* Work instructions *
**a)** In the forum thread, what speedup did testing btrfs on SSDs with the particular application show?
**b)** Retype the part of the forum thread starting with "Do you use hardware" and going on through "to make snapshots).".

* Selected text *
It depends, i. e. I can´t tell how these SSDs would behave if large amounts of data would be written and/or read to/from them over extended periods of time because I haven´t tested that. That isn´t the application, anyway.
But mdadm does, the impact is severe. I know there are ppl saying otherwise, but I´ve seen the impact myself, and I definitely don´t want it on that particular server because it would likely interfere with other services. I don´t know if the software RAID of btrfs is better in that or not, though, but I´m seeing btrfs on SSDs being fast, and testing with the particular application has shown a speedup of factor 20–30.
That is the crucial improvement. If the hardware RAID delivers that, I´ll use that and probably remove the SSDs from the machine as it wouldn´t even make sense to put temporary data onto them because that would involve software RAID.
Do you use hardware RAID with SSDs?
That´s because I do not store data on a single disk, without redundancy, and the SSDs I have are not suitable for hardware RAID. So what else is there but either md-RAID or btrfs when I do not want to use ZFS? I also do not want to use md-RAID, hence only btrfs remains. I also like to use sub-volumes, though that isn´t a requirement (because I can use directories instead and loose the ability to make snapshots).
I stay away from LVM because that just sucks. It wouldn´t even have any advantage in this case.
I haven’t really been following this thread, but if your requirements are that heavy, you’re past the point that you need to spring some money and buy hardware RAID cards, like LSI, er, Avago, I mean, who’s bought them more recently?
Heavy requirements are not required for the impact of md-RAID to be noticeable.

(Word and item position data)
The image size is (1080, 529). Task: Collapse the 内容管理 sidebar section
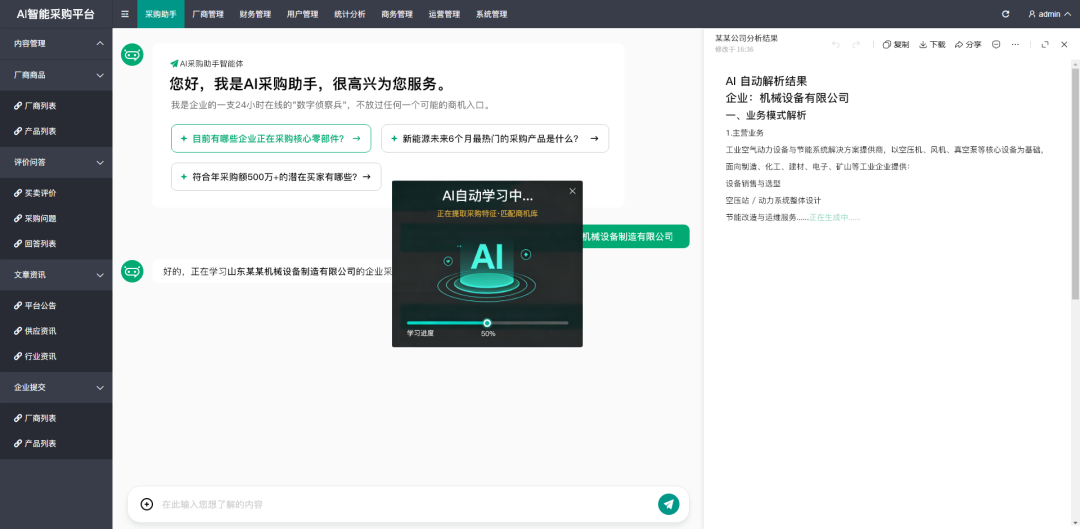100,44
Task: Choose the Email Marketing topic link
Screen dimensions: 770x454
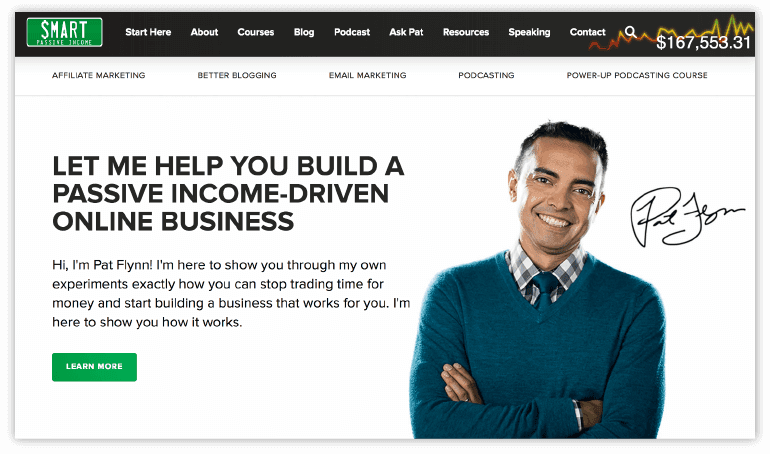Action: click(x=368, y=75)
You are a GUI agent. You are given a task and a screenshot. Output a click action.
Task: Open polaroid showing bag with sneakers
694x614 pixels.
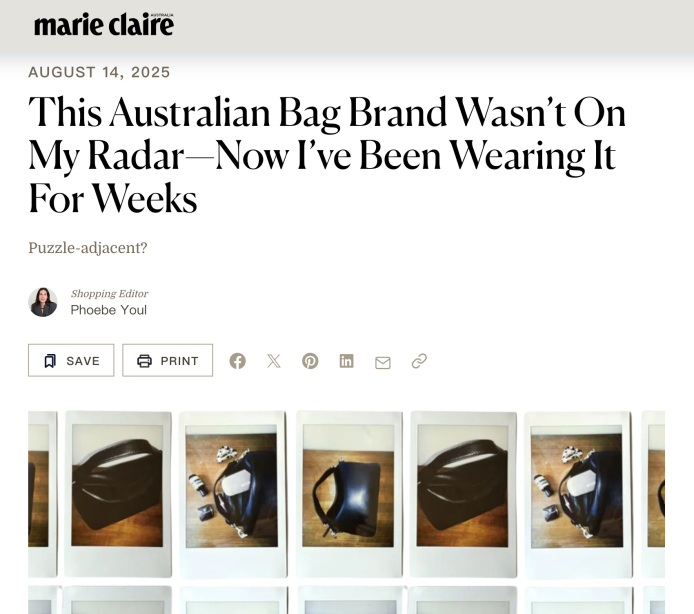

* Results *
**a)** A speedup of a factor of 20–30.

**b)**
Do you use hardware RAID with SSDs?
That´s because I do not store data on a single disk, without redundancy, and the SSDs I have are not suitable for hardware RAID. So what else is there but either md-RAID or btrfs when I do not want to use ZFS? I also do not want to use md-RAID, hence only btrfs remains. I also like to use sub-volumes, though that isn´t a requirement (because I can use directories instead and loose the ability to make snapshots).